* Task prompt *
Within the data that follows, how many lines carry the string "scissors"? Give the number alone.
(Beginning of Provided data)
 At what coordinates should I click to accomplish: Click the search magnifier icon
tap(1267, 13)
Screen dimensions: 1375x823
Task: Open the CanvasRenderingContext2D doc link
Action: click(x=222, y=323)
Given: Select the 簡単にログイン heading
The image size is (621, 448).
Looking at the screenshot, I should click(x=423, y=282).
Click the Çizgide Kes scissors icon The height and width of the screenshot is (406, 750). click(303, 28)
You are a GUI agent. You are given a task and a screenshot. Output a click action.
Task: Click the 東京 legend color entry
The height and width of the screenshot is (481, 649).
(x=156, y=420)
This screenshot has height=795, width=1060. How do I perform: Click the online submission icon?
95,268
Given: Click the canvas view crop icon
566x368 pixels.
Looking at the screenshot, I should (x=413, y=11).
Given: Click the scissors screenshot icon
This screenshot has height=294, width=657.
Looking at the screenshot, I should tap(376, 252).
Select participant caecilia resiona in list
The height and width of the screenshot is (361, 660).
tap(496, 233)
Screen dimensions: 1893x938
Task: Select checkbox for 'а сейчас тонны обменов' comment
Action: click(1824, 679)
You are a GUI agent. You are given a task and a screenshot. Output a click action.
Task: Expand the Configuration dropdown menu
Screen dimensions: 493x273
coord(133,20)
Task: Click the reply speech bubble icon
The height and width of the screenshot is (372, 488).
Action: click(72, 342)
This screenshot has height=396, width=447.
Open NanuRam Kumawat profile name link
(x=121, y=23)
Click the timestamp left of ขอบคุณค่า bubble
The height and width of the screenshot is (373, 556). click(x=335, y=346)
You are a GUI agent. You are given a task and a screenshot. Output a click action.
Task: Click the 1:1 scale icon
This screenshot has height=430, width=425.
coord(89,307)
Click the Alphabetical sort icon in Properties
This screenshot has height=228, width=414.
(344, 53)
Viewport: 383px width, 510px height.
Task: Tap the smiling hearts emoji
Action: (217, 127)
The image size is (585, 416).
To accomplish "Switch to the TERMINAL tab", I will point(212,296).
(End of Provided data)
* Answer below *
2